You can freely add members to the class in the code-behind file. And if you reference any event handlers in XAML (via event attributes such as Click on Button), this is where they should be defined.

Whenever you add a page to a Visual Studio project (via Add New Item...), Visual Studio automatically creates a XAML file with x:Class on its root, creates the code-behind source file with the partial class definition, and links the two together so they are built properly.

The additional auto-generated files alluded to earlier contain some “glue code” that you normally never see and you should never directly edit. For a XAML file named MainPage.xaml, they are:

  • MainPage.g.cs, which contains code that attaches event handlers to events for each event attribute assigned in the XAML file.
  • MainPage.g.i.cs, which contains a field definition (private by default) for each named element in the XAML file, using the element name as the field name. It also contains an InitializeComponent method that the root class’s constructor must call in the code-behind file. This file is meant to be helpful to IntelliSense, which is why it has an “i” in its name.

The “g” in both filenames stands for generated. Both generated source files contain a partial class definition for the same class partially defined by the XAML file and code-behind file.

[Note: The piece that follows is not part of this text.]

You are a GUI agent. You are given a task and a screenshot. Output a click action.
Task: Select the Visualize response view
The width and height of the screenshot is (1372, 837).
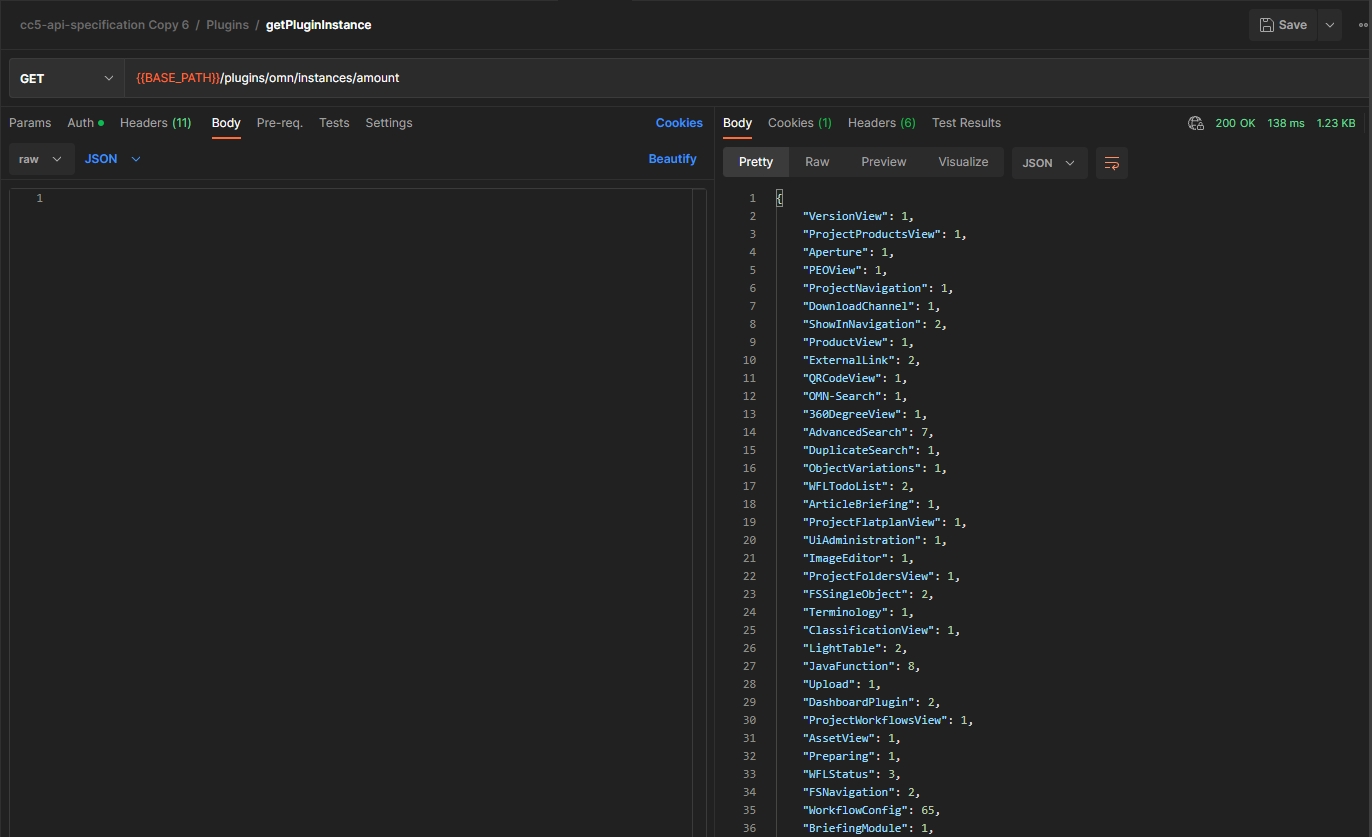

If you peek at the implementation of InitializeComponent inside the auto-generated file, you’ll see that the hookup between C# and XAML isn’t so magical after all. It looks a lot like the code shown previously for manually loading XAML content and grabbing named elements from the tree of instantiated objects. Here’s what the method looks like for the preceding chapter’s MainPage if a Button named stopButton were added to it:

public void InitializeComponent()
{
  if (_contentLoaded)
    return;

  _contentLoaded = true;
  Application.LoadComponent(this, new System.Uri("ms-appx:///MainPage.xaml"),
    Windows.UI.Xaml.Controls.Primitives.ComponentResourceLocation.Application);

  stopButton = (Windows.UI.Xaml.Controls.Button)this.FindName("stopButton");
}

The LoadComponent method is much like XamlReader’s Load method, except it works with a reference to an app’s resource file.